Lithium-ion batteries are lightweight, compact, and have the capacity to withstand numerous cycles of charging and discharging. As a result, they are well suited for use in all sorts of devices, such as laptops, mobile phones, smart watches, and electric vehicles.
However, lithium-ion batteries are currently limited by the amount of energy that can be stored in them, as well as by the thickness of their electrodes. Thicker electrodes are more likely to crack, and therefore not work. As well as this, they restrict the diffusion of lithium ions across the electrode.

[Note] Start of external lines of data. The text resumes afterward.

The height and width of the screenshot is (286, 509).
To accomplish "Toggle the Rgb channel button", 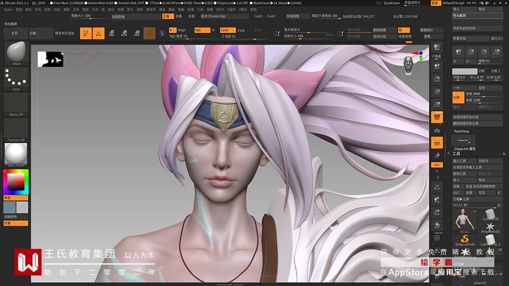I will click(201, 29).
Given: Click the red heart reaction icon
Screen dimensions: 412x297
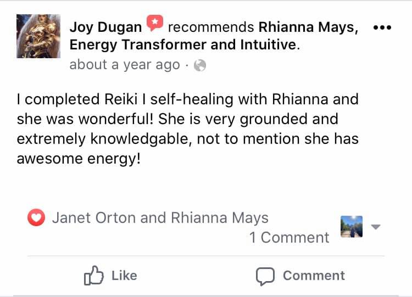Looking at the screenshot, I should point(36,218).
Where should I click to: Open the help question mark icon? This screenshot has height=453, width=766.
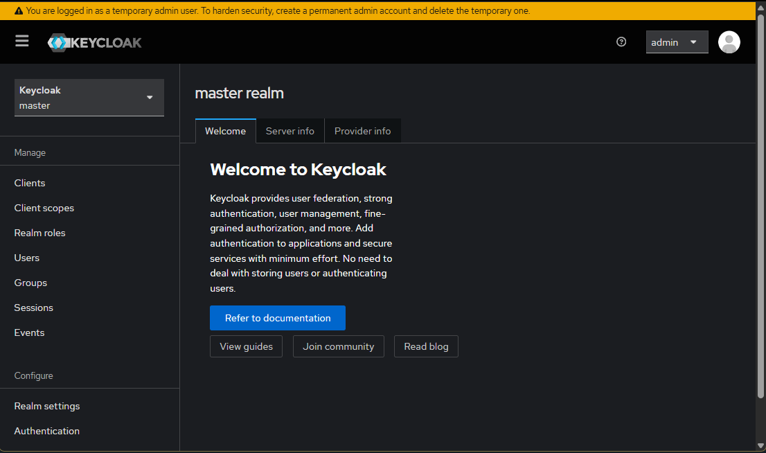click(621, 42)
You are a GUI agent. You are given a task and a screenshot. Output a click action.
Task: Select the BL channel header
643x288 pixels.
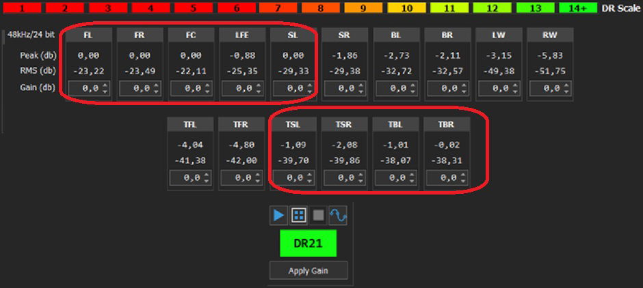pyautogui.click(x=396, y=35)
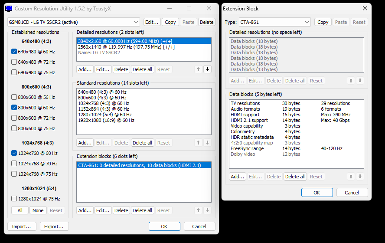The width and height of the screenshot is (385, 243).
Task: Click the Export... button
Action: point(54,227)
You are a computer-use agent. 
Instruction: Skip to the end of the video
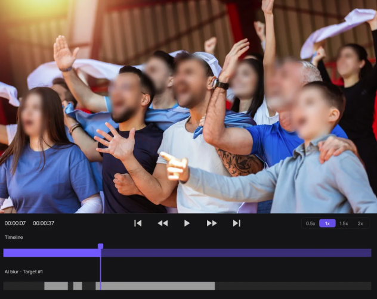coord(236,223)
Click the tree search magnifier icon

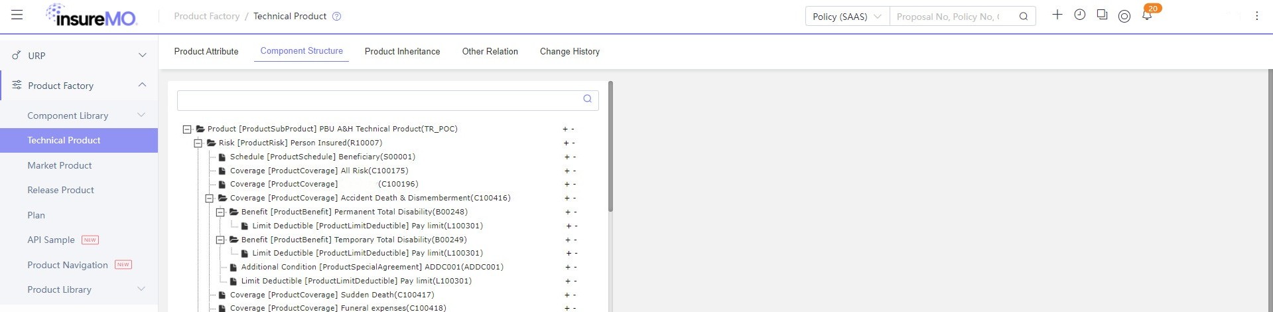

The team hopes its new recyclable battery will strike a better balance between the size and the surface area of electrodes by introducing tiny nanoscale holes into their design. In order to do this, the team are employing a 3D printing technique so they can carefully monitor the size and placement of all the holes in the electrodes.
The material they created to go in the 3D printer combines polylactic acid, lithium-iron phosphate and carbon nanotubes. The polylactic acid is a biodegradable material processed from the starch of corn, sugar cane, and sugar beet, meaning much of the battery is recyclable.
The research team was led by Dr Shanmugam Kumar, of the University of Glasgow’s James Watt School of Engineering, together with colleagues from Khalifa University of Science and Technology in Abu Dhabi, and Texas A&M University and Arizona State University in the USA.
Dr Kumar said: “Lithium-ion batteries are increasingly common in everyday life and are likely to continue to increase in ubiquity as we move towards more electrification of transport and a more sustainable world. However, lithium-ion batteries have their own sustainability issues, so it’s important that we look to find new ways to make them better and more environmentally friendly.
“The 3D printing process we’ve used in this research gives us a remarkable amount of control over the electrodes’ porosity, allowing us to engineer very precisely a new metamaterial capable of addressing some of the shortcomings of the current generation of lithium-ion batteries. We have created a battery with a high specific capacity and areal capacity with excellent cyclability.
“These are promising initial results, and we’re keen to continue to explore the possibilities that this kind of microarchitected materials offer to create better, more recyclable batteries for future consumers.”